Your objective
Stop after the line containing "Click the Qualcomm"; retype every line of the data before it exactly, starting from the first.

Supplied records
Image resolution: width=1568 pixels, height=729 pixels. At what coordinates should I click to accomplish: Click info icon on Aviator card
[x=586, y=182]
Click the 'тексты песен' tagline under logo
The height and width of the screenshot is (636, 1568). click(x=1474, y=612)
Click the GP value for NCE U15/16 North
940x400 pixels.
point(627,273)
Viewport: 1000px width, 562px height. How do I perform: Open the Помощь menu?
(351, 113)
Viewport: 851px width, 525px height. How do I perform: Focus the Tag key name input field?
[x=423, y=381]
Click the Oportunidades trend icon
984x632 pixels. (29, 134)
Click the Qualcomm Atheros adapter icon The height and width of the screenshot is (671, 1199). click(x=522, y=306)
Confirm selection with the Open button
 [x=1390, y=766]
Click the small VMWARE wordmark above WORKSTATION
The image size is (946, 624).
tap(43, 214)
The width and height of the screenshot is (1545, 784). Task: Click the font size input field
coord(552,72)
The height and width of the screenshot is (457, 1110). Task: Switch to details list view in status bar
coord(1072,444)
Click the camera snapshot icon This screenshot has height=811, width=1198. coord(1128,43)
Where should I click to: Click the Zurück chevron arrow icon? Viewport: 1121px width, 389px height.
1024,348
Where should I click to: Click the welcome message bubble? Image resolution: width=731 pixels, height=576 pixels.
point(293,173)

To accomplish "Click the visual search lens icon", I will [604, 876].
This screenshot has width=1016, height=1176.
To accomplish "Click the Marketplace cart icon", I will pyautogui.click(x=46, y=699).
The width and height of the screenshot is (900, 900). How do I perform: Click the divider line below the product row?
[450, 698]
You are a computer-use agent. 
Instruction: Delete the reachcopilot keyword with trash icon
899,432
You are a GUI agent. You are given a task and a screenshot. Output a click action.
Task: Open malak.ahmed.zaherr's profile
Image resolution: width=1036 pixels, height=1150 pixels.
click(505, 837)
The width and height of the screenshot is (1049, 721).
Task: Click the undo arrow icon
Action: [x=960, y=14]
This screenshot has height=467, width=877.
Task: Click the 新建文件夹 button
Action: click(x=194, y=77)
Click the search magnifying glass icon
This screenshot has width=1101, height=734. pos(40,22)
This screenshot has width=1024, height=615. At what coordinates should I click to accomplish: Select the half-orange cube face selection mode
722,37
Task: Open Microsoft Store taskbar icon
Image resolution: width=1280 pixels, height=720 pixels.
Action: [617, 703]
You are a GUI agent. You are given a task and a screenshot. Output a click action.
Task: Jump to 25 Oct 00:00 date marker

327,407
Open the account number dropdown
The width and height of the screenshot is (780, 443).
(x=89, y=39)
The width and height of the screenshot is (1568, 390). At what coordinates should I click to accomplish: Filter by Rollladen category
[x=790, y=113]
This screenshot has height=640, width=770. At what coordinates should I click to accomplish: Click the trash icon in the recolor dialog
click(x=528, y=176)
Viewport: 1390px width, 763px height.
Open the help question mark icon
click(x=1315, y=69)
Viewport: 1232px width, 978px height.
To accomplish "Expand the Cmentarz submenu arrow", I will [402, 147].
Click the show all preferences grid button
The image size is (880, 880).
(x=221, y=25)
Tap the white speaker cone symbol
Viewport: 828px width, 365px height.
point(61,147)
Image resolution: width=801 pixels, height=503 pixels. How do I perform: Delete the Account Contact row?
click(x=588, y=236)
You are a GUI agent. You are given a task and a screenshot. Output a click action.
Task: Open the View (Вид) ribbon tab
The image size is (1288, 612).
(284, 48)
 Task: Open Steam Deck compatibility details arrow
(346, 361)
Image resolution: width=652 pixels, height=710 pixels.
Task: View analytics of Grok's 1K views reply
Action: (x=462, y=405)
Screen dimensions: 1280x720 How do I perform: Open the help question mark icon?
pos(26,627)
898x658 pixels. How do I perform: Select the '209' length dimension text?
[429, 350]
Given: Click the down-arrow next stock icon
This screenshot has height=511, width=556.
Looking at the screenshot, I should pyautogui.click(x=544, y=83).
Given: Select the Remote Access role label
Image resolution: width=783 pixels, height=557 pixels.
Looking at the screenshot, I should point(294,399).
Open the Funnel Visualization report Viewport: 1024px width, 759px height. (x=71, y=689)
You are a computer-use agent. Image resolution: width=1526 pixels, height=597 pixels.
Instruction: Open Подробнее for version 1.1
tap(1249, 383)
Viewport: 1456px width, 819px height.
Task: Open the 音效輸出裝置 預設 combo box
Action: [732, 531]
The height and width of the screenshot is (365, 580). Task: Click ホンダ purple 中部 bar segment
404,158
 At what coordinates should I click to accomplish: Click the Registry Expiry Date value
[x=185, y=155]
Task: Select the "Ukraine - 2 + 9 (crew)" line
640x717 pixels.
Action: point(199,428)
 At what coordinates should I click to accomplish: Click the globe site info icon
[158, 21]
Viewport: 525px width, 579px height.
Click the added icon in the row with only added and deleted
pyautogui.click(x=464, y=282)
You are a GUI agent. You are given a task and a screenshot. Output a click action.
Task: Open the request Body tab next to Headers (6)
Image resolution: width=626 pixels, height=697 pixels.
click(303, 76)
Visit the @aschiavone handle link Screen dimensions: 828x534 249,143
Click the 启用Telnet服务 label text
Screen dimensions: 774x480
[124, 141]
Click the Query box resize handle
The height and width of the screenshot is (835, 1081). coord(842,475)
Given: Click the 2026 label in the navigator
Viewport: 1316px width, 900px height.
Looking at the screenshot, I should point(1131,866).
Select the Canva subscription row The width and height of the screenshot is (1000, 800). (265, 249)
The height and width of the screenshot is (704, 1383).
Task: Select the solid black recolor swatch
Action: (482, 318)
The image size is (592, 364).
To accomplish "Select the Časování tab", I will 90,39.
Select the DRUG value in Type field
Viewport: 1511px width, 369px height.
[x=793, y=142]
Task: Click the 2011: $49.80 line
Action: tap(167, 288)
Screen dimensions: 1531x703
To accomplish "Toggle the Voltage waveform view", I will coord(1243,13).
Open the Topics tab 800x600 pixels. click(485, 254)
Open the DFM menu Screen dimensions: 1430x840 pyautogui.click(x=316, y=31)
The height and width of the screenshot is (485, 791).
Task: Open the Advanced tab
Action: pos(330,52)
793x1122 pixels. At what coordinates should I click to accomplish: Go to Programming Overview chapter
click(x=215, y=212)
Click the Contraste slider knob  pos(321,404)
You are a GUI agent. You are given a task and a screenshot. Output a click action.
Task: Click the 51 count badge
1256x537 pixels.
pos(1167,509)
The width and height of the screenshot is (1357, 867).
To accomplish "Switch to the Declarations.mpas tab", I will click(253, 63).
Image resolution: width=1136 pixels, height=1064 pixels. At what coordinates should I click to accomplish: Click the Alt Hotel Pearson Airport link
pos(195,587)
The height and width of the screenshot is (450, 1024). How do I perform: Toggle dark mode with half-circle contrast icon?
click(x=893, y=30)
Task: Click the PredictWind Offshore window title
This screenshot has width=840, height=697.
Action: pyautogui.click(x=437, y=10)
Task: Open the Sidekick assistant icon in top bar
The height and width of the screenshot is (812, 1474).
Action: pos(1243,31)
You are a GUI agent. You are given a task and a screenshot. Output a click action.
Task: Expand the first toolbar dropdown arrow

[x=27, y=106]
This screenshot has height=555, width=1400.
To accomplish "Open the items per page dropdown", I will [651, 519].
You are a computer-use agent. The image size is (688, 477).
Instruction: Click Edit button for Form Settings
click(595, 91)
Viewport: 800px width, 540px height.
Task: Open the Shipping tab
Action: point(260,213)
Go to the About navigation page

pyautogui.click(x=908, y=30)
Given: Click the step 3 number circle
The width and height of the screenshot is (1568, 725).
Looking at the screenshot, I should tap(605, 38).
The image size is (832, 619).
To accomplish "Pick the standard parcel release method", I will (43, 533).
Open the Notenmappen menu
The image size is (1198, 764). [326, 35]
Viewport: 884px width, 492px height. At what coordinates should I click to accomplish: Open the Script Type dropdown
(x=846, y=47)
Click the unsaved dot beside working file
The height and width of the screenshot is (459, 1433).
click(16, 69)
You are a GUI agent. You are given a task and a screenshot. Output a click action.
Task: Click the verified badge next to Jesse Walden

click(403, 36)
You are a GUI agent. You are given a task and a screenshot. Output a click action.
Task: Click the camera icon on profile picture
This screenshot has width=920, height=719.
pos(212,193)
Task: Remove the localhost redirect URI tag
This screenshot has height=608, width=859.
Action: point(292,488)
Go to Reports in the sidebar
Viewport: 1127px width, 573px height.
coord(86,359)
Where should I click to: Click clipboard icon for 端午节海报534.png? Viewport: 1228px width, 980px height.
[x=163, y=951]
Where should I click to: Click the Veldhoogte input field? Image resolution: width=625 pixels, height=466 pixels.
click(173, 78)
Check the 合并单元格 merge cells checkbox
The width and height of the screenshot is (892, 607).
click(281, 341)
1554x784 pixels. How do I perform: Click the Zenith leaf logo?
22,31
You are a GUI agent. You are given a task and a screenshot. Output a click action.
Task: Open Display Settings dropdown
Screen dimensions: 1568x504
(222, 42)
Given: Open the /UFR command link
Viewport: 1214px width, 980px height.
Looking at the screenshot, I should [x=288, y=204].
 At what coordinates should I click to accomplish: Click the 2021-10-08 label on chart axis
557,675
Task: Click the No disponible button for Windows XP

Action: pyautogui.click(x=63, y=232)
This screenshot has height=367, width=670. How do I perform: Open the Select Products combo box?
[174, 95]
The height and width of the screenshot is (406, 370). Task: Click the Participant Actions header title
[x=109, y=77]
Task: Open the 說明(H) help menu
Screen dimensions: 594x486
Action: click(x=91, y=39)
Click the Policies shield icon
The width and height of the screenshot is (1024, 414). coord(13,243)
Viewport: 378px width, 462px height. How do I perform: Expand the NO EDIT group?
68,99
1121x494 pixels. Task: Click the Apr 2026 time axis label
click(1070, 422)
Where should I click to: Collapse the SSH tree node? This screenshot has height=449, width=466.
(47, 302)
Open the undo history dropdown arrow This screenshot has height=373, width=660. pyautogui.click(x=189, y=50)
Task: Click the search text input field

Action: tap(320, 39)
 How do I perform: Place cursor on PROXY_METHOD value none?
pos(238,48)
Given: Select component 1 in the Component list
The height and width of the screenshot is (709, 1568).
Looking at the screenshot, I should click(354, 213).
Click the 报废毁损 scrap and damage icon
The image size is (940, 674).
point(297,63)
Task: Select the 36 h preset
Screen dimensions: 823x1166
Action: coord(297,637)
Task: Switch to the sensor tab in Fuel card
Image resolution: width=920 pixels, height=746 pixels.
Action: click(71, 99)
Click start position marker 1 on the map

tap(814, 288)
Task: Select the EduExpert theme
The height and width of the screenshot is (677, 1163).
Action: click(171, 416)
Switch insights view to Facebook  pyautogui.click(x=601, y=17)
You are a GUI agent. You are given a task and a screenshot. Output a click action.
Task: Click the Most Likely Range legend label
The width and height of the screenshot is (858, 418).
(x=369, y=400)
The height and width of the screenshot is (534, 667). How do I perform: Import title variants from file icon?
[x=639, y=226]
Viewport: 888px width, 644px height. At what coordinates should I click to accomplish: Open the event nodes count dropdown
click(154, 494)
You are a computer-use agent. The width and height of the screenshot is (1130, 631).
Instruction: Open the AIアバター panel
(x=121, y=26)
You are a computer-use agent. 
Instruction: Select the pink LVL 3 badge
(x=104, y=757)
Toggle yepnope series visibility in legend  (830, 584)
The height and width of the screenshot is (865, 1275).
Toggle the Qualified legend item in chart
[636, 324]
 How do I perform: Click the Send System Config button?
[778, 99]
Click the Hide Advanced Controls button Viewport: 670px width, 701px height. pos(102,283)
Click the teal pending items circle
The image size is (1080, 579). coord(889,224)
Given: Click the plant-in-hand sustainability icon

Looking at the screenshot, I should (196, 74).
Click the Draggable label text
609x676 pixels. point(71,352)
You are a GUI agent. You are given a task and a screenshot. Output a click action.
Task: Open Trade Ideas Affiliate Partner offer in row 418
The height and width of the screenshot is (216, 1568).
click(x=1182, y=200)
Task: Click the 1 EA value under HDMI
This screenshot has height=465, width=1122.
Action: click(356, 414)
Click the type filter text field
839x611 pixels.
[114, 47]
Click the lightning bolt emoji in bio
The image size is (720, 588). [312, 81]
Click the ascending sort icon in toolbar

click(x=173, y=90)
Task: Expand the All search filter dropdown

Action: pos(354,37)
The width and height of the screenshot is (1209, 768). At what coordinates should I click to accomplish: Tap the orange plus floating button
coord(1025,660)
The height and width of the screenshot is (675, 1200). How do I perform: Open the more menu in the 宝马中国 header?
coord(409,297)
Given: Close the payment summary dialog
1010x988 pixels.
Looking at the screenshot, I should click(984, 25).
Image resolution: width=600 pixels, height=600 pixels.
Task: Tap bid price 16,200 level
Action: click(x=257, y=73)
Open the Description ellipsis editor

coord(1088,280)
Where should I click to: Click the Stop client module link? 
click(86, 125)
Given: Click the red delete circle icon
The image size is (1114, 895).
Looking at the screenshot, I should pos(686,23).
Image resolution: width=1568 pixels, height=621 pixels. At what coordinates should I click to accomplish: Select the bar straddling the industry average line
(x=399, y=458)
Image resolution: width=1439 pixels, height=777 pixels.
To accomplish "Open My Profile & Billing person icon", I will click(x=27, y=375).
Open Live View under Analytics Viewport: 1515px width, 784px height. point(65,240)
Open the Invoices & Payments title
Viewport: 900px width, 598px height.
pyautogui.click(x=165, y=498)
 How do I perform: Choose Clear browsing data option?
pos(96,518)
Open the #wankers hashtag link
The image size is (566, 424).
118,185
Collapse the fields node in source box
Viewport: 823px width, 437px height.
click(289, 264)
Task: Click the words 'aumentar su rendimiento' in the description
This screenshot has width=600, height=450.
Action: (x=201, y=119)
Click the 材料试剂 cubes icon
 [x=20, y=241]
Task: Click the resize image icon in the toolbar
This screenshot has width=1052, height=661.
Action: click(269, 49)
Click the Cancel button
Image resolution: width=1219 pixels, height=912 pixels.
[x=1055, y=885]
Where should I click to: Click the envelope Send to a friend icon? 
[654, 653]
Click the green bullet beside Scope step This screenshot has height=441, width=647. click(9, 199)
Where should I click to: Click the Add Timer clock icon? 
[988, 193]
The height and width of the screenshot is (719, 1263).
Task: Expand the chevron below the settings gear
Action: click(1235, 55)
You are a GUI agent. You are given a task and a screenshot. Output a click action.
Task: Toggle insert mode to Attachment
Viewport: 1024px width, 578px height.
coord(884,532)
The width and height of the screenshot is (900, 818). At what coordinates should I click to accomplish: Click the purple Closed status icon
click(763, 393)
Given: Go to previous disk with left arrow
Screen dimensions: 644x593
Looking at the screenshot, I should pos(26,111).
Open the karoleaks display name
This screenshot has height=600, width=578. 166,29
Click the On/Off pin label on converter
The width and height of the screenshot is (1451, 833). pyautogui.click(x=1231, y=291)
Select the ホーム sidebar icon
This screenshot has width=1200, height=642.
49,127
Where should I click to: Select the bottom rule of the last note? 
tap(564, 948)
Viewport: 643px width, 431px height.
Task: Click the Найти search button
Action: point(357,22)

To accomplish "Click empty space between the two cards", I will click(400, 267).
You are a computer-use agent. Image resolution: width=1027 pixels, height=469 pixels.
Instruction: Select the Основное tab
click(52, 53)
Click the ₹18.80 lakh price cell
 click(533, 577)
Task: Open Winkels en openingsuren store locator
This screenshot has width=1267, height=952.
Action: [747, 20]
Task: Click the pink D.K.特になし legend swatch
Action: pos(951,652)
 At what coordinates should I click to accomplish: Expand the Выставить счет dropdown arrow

Solution for this task
Image resolution: width=1568 pixels, height=729 pixels. At what coordinates should I click to accomplish: Click info icon on Aviator card
[x=586, y=182]
Click the 'тексты песен' tagline under logo
The height and width of the screenshot is (636, 1568). click(x=1474, y=612)
Click the GP value for NCE U15/16 North
940x400 pixels.
point(627,273)
Viewport: 1000px width, 562px height. How do I perform: Open the Помощь menu?
(351, 113)
Viewport: 851px width, 525px height. How do I perform: Focus the Tag key name input field?
[x=423, y=381]
Click the Oportunidades trend icon
984x632 pixels. (29, 134)
Click the Qualcomm Atheros adapter icon The height and width of the screenshot is (671, 1199). click(x=522, y=306)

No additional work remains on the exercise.